- [Work request]: Go through the material and return every line that contains the string "computer".

- [Data for processing]:
▬▬▬

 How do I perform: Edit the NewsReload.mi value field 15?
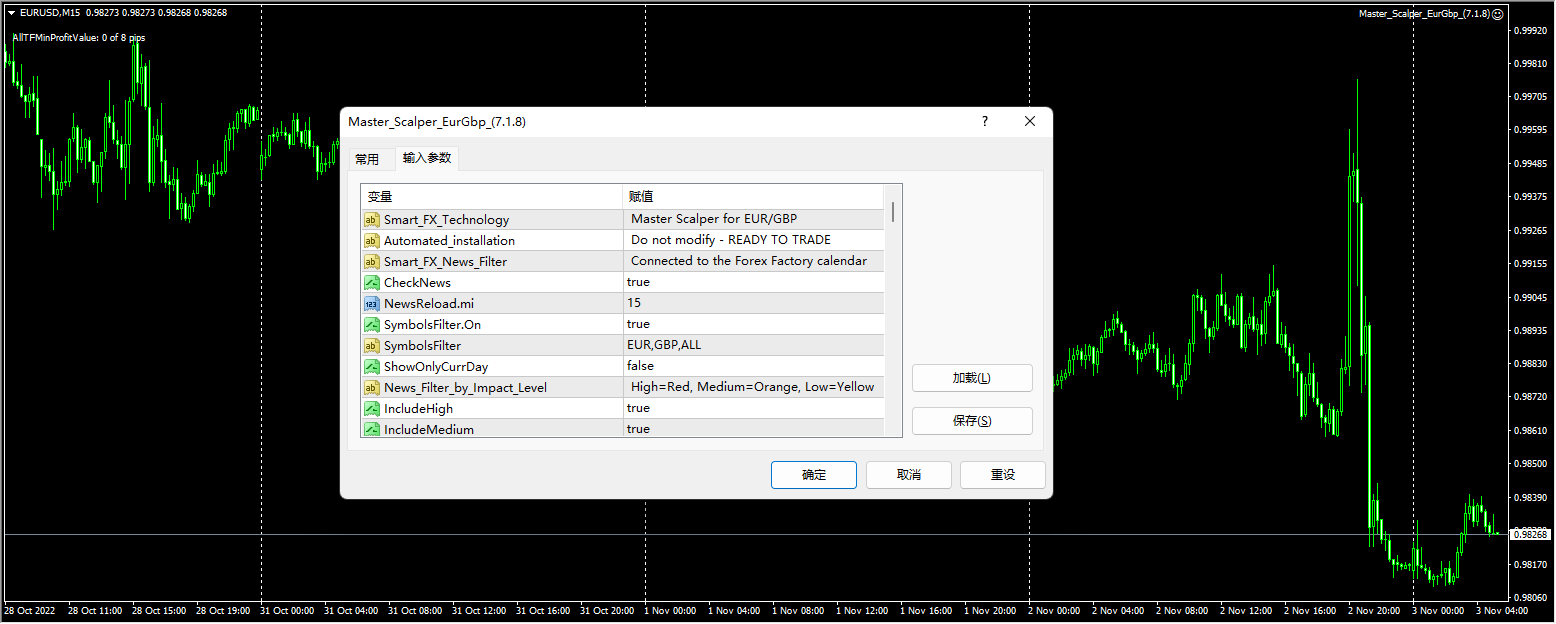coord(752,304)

▬▬▬

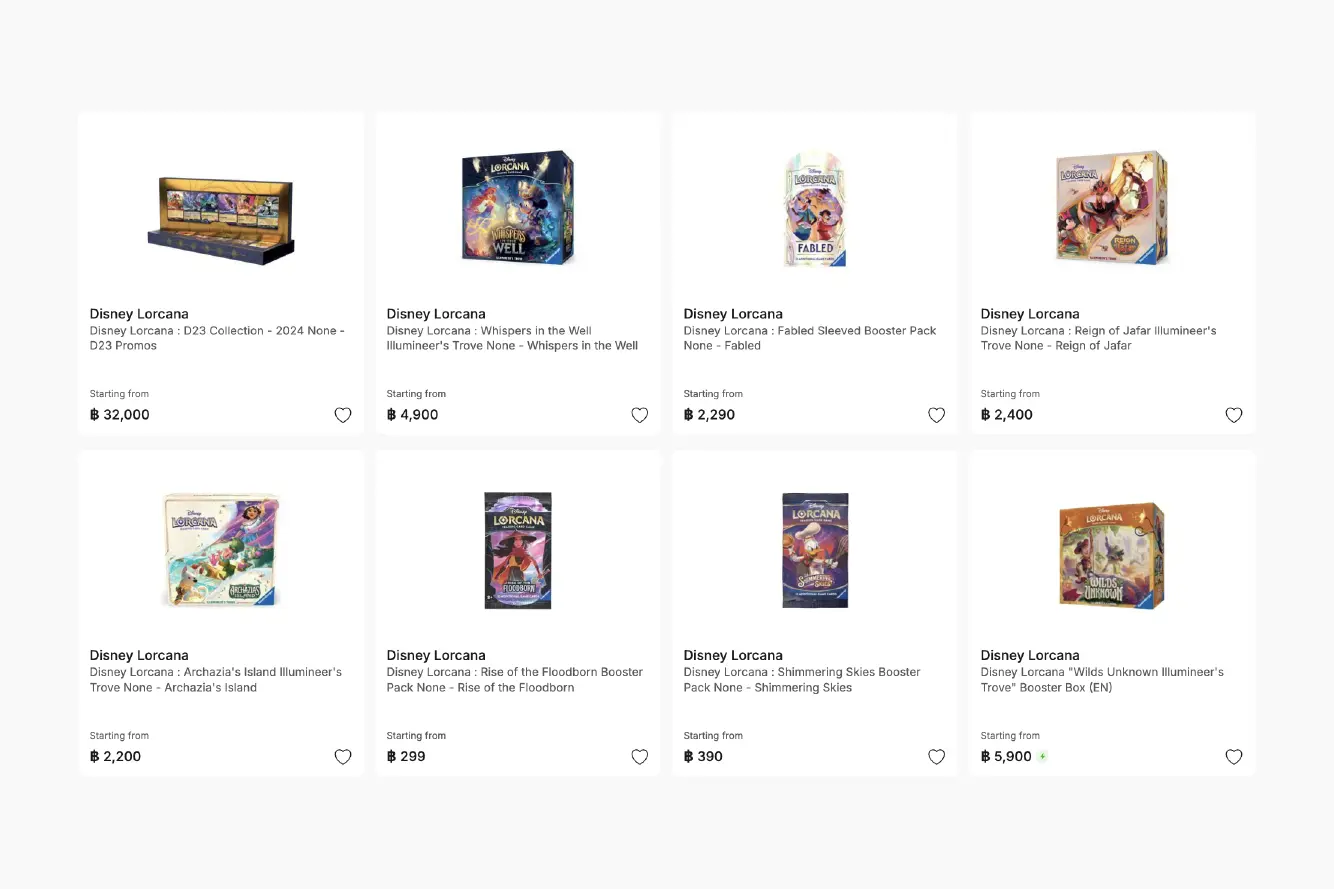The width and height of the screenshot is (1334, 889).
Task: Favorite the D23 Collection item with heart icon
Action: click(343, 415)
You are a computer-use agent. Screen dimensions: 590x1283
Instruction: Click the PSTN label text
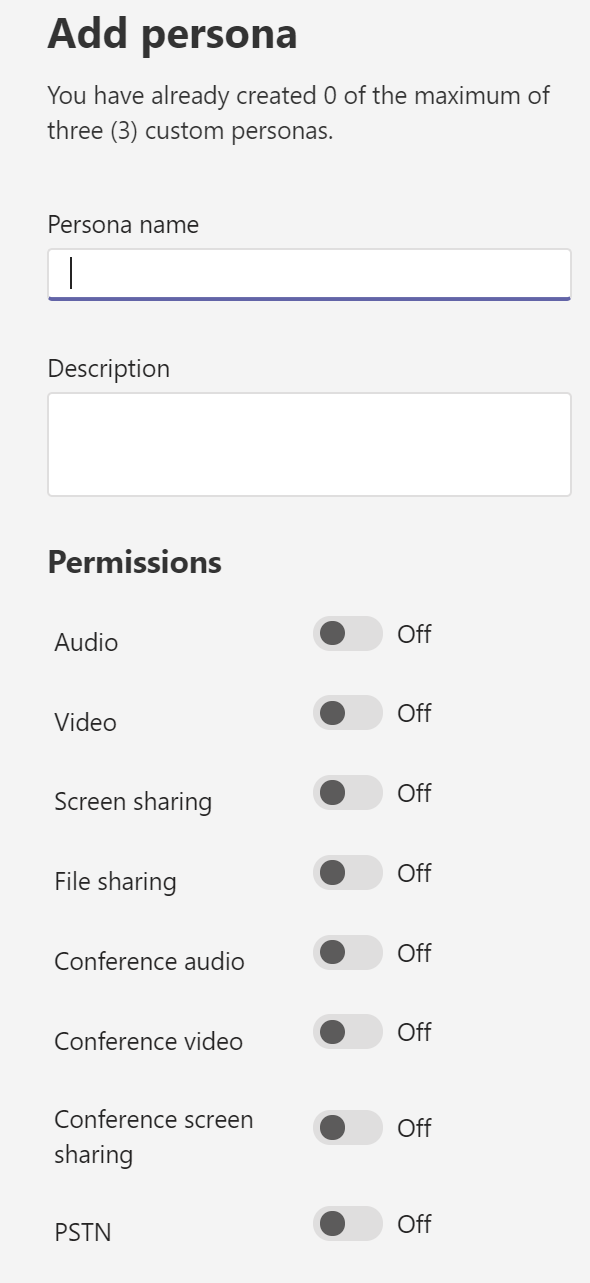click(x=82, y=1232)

▬▬▬

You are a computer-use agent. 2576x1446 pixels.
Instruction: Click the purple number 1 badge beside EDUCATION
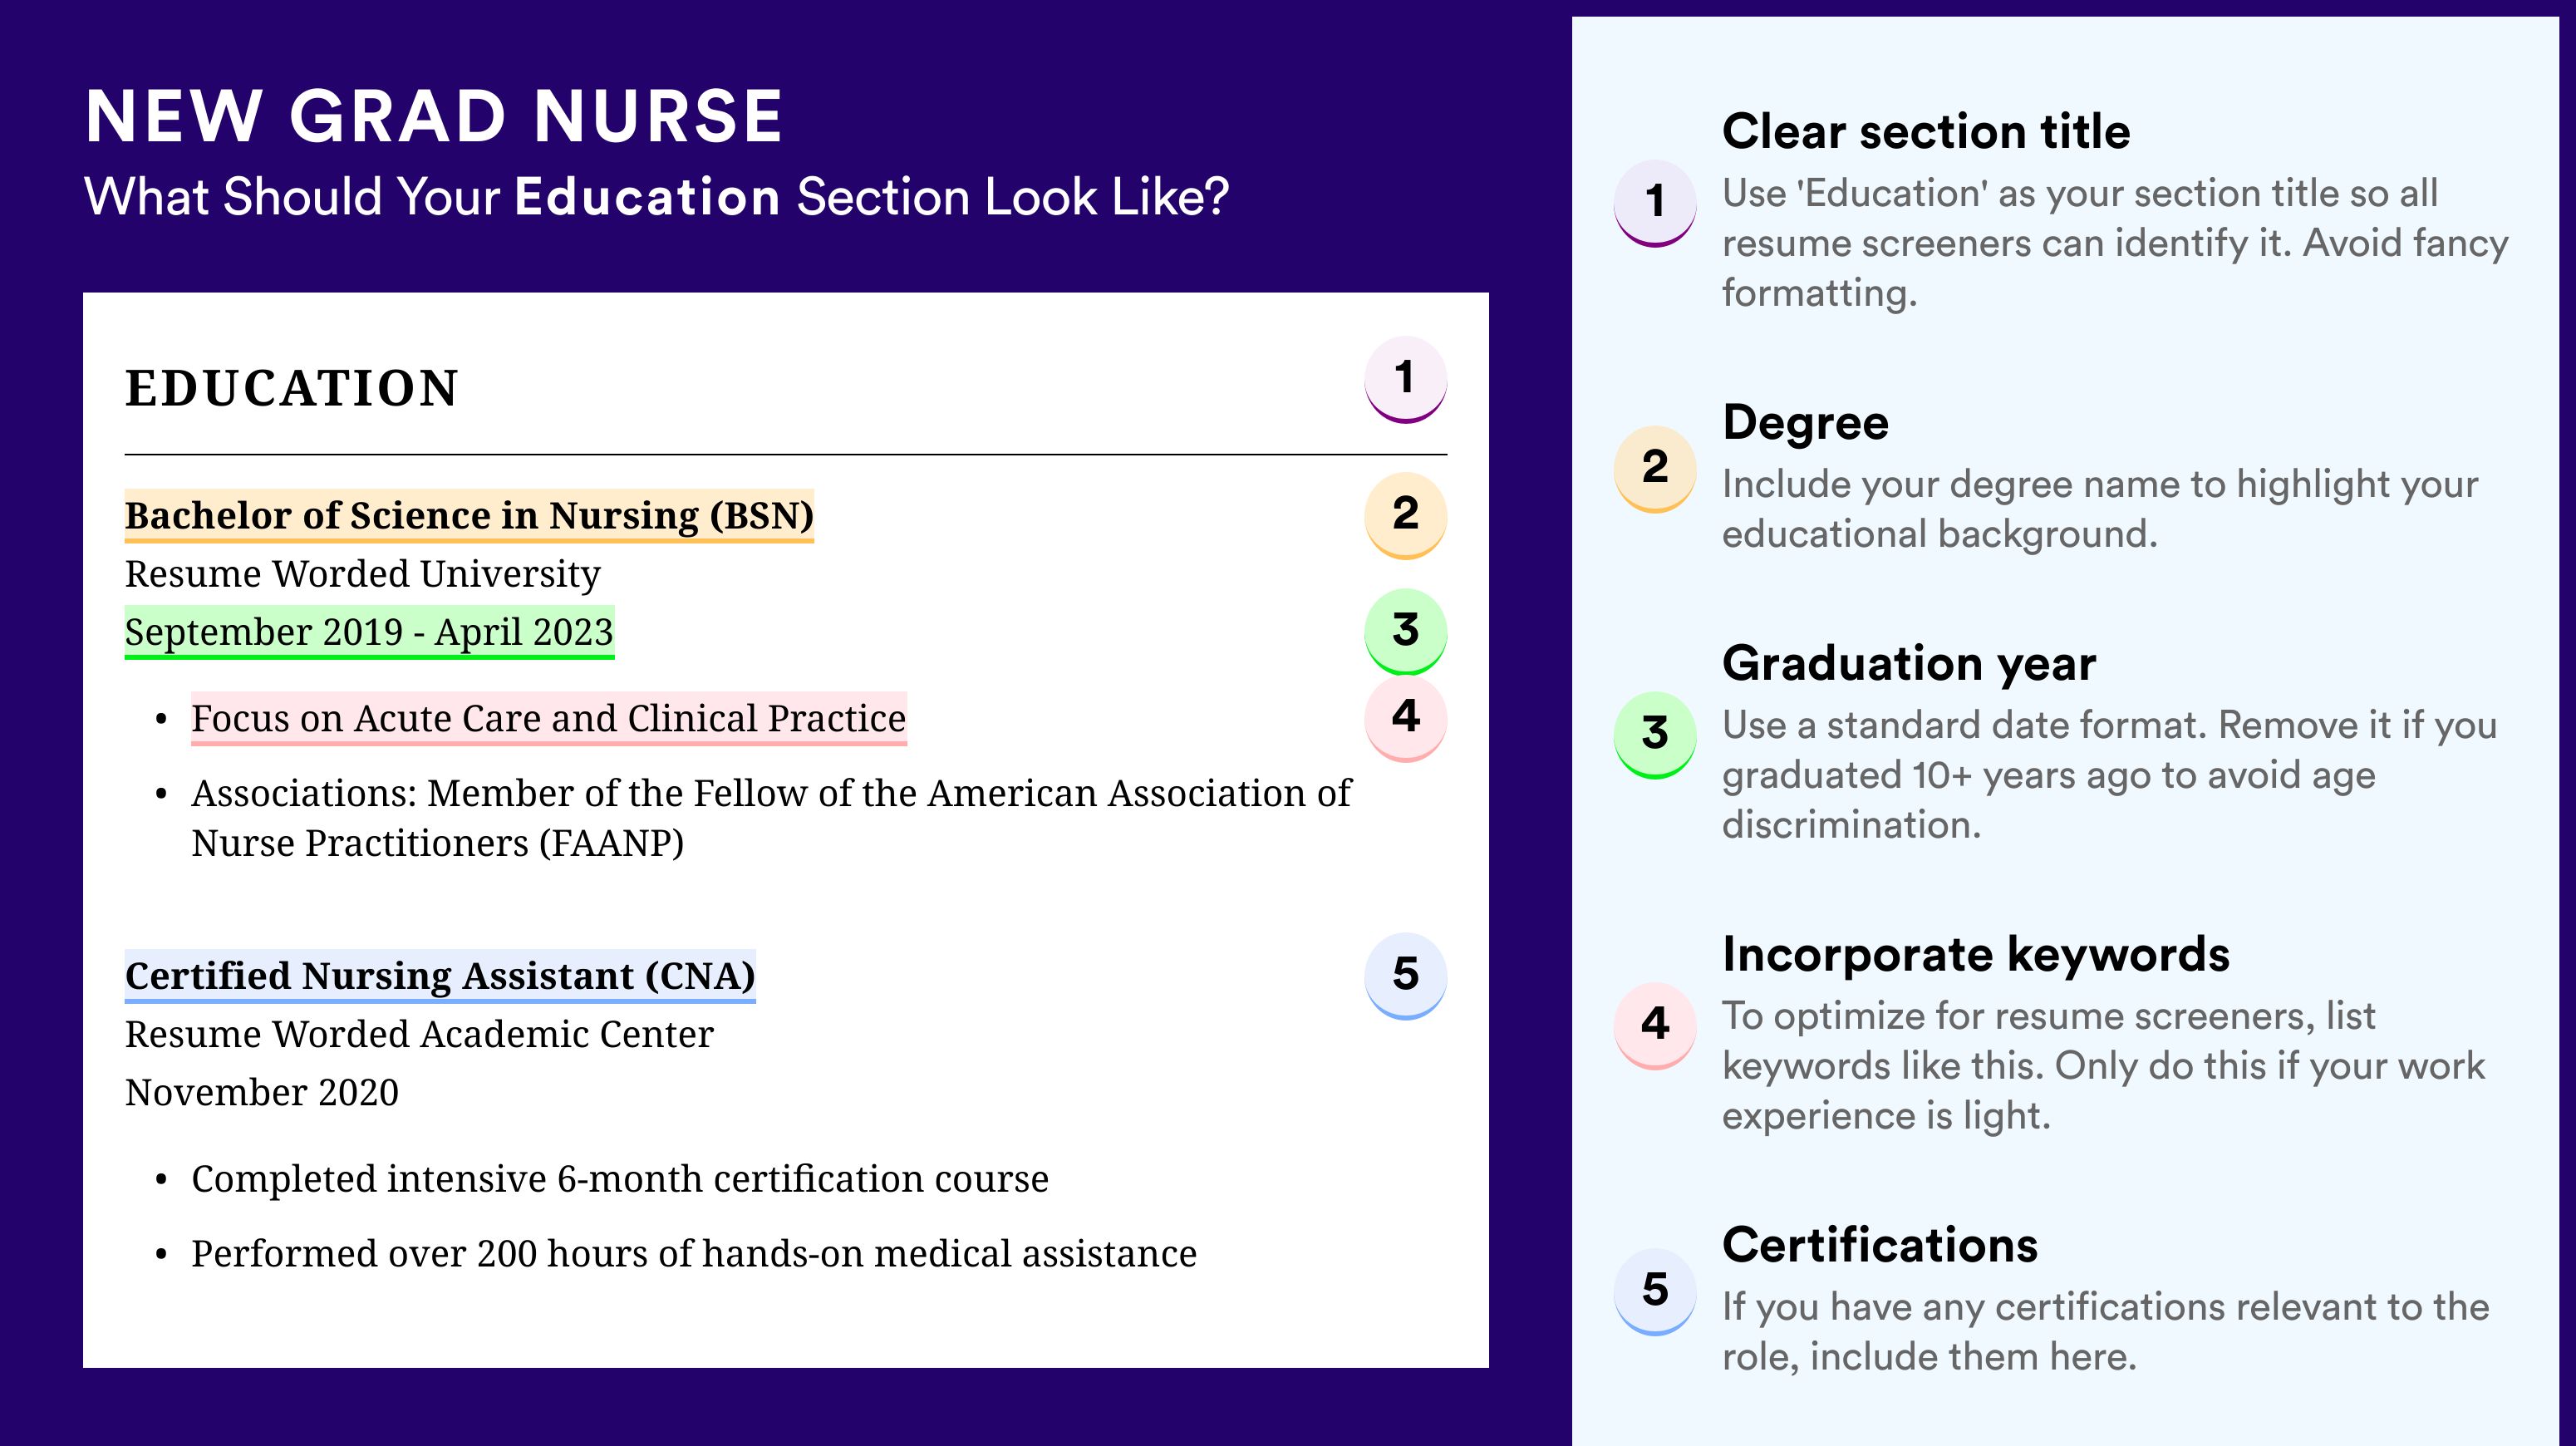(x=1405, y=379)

▬▬▬

- [Solution to this exercise]:
You are a computer-use agent. Screen dimensions: 590x1283
You are a computer-use agent. 2576x1446 pixels.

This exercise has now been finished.